Sit down at the bar, and you might hear bartender and promotions manager Shauna Trim, daughter of Michele and Allen, call the other patrons by name, trading jokes and asides, and encouraging them to pick their favorite songs on the jukebox. “Rusty’s is like Cheers,” said Michele; “everyone knows your name, and you can always walk in and see a friendly face. It’s family here, for some people. This is where people come when they need a shoulder.”
The family feel is integral to the Allens, who run Rusty’s with the help of daughter Shauna, as well as son Rob, manager of the bar. Creating a safe space, where patrons feel welcomed and cared for like family, is equally important. Michele emphasized monthly security training for employees, as well as security cameras that “we hope we’ll never need,” she said. Mike Allen’s main goal when renovating Rusty’s was to “make a place where unaccompanied women feel comfortable coming in,” daughter Shauna said.
Another one of Mike’s goals: expanding the space while preserving the atmosphere. “He didn’t want to come in and make a modern sports bar,” said Michele. The bar still offers a competition-sized shuffleboard, dartboards, foosball and pool tables, but the Allens chose not to mount a TV on every wall to distract patrons from the games at hand. “He wanted to keep the feel of Rusty’s,” she said. “It’s almost like a museum for Bishop.”
The couple plans to continue the remodel, adding a new kitchen, a bar built from harvested pine trees, wall decorations hewn from White Mountain Research Station logs, and a bandstand to accommodate live entertainment on the weekends.

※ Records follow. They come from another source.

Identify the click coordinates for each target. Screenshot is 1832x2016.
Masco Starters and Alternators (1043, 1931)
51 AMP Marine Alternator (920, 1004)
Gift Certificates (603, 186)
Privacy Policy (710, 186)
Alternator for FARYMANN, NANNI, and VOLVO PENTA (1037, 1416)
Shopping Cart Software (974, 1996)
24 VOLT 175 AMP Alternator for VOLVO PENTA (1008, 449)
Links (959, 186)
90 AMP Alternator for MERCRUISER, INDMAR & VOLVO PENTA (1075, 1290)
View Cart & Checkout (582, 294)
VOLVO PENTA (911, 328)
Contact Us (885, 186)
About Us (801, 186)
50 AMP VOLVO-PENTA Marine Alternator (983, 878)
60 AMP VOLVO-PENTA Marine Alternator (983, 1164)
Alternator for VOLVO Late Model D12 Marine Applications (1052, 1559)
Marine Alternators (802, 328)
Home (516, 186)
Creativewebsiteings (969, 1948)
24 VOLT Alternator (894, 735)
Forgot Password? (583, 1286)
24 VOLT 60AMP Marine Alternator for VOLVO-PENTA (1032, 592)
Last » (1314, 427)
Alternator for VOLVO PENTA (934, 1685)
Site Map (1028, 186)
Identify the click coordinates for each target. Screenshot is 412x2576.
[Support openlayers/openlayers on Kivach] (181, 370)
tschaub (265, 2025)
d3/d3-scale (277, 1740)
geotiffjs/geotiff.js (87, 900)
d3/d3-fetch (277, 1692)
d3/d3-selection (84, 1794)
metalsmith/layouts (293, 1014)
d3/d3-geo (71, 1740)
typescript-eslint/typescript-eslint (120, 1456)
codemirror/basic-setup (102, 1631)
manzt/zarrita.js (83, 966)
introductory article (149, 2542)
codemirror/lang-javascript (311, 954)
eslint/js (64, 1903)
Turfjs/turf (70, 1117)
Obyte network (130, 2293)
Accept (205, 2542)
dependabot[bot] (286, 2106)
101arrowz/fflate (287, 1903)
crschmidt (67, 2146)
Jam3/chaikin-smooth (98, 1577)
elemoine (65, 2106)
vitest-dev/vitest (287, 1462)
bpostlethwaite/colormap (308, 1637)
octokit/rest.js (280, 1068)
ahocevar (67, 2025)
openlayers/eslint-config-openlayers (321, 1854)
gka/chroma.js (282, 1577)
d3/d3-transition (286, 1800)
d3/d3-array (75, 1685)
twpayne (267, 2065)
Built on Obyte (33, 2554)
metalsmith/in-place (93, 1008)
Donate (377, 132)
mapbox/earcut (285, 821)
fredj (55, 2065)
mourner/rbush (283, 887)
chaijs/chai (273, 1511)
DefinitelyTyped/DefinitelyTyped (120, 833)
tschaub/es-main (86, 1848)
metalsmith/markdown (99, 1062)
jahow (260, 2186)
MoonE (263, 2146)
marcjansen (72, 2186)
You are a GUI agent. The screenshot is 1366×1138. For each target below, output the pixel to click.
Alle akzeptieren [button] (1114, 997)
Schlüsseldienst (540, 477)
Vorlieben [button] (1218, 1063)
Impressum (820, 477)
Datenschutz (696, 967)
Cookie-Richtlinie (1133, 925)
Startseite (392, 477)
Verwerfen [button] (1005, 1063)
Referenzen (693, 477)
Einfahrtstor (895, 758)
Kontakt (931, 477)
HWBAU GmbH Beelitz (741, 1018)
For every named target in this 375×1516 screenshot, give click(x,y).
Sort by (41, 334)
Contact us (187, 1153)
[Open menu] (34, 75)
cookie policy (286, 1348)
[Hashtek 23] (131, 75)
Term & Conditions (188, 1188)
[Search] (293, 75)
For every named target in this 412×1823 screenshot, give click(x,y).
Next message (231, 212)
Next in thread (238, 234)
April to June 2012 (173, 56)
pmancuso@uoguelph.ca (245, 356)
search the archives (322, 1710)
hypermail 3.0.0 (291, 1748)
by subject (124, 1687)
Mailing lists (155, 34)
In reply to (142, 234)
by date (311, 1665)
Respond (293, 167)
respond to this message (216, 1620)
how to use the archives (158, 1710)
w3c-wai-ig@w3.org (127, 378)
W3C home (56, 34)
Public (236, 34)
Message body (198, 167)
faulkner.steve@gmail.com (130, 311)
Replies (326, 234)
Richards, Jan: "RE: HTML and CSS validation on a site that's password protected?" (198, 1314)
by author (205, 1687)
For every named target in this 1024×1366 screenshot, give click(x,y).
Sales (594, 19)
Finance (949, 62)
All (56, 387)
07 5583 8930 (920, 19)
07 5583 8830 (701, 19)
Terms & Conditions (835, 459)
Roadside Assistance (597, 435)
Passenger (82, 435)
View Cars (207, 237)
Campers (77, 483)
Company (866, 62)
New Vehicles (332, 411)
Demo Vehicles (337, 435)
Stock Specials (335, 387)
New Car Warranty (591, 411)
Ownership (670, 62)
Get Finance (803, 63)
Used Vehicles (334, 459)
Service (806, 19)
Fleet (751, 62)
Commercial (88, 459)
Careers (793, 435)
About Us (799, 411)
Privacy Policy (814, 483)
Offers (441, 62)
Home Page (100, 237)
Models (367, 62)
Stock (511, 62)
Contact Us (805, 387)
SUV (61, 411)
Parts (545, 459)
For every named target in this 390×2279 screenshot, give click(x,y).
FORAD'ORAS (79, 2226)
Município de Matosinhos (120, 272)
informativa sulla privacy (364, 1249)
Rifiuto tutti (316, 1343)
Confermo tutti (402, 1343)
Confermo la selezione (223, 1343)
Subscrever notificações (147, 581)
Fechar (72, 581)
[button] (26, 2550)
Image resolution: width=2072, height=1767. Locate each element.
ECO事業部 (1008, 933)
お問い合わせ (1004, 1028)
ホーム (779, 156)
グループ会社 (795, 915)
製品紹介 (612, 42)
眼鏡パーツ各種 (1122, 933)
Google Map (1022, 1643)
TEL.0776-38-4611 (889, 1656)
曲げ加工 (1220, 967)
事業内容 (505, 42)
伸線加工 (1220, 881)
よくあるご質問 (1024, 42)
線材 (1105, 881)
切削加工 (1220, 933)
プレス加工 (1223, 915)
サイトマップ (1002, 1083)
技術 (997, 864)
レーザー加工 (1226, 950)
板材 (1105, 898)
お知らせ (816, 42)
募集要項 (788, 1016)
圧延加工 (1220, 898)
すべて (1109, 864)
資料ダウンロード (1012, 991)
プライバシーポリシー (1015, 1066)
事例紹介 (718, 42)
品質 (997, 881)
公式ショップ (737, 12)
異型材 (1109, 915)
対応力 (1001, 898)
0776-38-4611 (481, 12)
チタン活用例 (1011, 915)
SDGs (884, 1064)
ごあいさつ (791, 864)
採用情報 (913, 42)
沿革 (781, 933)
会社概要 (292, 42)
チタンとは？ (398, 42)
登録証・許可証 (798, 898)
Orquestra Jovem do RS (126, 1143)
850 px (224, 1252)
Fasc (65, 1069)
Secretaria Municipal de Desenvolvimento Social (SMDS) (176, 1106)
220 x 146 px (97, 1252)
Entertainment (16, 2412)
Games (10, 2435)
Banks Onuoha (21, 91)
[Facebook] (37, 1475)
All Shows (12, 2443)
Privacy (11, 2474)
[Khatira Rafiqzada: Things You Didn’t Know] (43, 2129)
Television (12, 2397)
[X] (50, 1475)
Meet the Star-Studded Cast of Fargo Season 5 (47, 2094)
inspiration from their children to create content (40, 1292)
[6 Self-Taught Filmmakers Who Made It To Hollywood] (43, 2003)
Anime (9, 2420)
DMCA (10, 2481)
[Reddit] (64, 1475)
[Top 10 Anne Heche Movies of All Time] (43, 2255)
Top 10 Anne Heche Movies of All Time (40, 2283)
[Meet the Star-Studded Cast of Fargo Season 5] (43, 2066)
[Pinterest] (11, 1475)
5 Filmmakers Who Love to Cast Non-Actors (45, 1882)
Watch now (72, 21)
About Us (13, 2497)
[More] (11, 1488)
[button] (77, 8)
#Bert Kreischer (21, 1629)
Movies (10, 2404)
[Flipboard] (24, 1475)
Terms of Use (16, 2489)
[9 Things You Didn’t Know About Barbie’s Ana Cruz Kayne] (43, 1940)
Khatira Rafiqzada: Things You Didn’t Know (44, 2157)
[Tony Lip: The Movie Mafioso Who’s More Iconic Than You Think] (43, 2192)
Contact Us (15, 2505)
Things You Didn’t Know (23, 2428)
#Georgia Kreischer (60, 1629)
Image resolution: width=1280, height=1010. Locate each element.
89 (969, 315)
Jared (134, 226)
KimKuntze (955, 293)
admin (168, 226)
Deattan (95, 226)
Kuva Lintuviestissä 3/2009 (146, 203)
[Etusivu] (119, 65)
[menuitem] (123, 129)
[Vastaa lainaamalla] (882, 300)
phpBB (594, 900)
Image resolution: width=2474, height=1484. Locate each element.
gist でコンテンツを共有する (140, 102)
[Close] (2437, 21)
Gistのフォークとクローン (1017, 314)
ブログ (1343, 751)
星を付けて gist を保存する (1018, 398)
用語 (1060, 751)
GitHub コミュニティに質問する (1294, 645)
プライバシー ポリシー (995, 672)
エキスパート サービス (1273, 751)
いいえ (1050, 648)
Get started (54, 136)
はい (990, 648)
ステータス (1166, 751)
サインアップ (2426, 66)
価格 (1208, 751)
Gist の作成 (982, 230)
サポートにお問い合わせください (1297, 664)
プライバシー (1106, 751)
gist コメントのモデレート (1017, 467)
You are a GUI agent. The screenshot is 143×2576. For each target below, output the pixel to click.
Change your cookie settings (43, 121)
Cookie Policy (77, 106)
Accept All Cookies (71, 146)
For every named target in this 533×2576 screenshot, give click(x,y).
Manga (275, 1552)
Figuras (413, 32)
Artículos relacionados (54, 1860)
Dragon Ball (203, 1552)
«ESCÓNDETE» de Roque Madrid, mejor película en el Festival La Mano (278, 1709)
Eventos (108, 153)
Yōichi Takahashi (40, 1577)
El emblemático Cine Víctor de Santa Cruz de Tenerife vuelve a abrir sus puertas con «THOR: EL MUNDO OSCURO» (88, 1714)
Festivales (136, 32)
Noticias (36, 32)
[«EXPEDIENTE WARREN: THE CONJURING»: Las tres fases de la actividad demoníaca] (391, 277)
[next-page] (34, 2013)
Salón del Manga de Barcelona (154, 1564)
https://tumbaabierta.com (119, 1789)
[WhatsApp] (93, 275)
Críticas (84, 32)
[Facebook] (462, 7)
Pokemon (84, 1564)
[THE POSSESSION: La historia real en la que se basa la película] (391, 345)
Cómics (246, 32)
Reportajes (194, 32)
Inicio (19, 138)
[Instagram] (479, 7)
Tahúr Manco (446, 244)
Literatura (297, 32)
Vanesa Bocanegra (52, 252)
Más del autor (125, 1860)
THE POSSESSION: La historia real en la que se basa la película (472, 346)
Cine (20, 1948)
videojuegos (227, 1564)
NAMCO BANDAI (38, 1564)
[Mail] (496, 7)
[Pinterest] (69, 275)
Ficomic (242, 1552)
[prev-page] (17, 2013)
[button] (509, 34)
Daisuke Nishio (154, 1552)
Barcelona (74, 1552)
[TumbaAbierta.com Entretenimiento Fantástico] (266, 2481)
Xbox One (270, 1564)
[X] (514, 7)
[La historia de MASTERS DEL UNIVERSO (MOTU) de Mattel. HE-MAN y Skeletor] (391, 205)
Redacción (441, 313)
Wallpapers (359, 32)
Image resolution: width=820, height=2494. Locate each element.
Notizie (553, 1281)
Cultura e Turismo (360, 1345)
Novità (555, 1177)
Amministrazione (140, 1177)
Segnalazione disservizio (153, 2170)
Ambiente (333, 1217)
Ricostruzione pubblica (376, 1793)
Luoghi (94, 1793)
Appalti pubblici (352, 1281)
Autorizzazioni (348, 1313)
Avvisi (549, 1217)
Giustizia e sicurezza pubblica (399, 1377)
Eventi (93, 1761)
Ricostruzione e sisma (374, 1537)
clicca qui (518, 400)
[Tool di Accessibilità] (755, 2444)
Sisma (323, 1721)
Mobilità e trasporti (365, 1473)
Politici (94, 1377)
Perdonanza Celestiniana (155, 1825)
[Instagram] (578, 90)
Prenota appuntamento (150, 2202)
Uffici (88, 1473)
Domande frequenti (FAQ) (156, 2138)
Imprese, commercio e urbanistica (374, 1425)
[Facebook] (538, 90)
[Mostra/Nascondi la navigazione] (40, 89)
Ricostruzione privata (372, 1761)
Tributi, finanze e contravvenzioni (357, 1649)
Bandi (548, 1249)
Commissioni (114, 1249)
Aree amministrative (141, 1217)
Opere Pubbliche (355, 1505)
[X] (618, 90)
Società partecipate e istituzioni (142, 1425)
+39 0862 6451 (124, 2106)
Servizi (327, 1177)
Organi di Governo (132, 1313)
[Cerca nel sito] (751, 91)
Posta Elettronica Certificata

Michele gave kudos to promotions manager Shauna, who brings a variety of entertainment to the bar. Nightly options include karaoke, DJs, live bands, ladies’ nights, as well as Wednesday pool tournaments and Thursday dart league. Shauna also organizes monthly parties, like the Stoplight, 80s Summer Beach, Halloween, Redneck, Miner’s Ball, and Ugly Sweater Party.
Still more events, like a recent raffle to support a local who broke his elbow in a car accident, have a philanthropic emphasis.
This past weekend, Shauna executed a 3-day St. Patrick’s extravaganza. “It’s always a tradition in Bishop to go to Rusty’s on St. Patrick’s Day,” she said. Friday kicked off with DJ Mo Funk, Saturday offered a ladies’ ‘Naughty Leprechaun’ contest, and Sunday, Shauna served free, homemade corn beef and cabbage until supplies ran out.
To Michele, one of the great signs of Rusty’s success is the returning clientele. Whether they come for the special events, or for the largest liquor selection in Bishop, which includes seasonal draft beers like the microbrew “Mule Drool” during Mule Days, a one-time visitor frequently turns into a hooked regular. Mementos like Christmas tree ornaments with the names of patrons, hung on the Rusty’s Christmas tree during the holidays, remind Michele of “the most important part of having a local bar,” she said.
Rusty’s Saloon might be raunchy or rowdy, depending on the night, but under the ownership of the Allens, it will always be a place for patrons to come together and have a good time.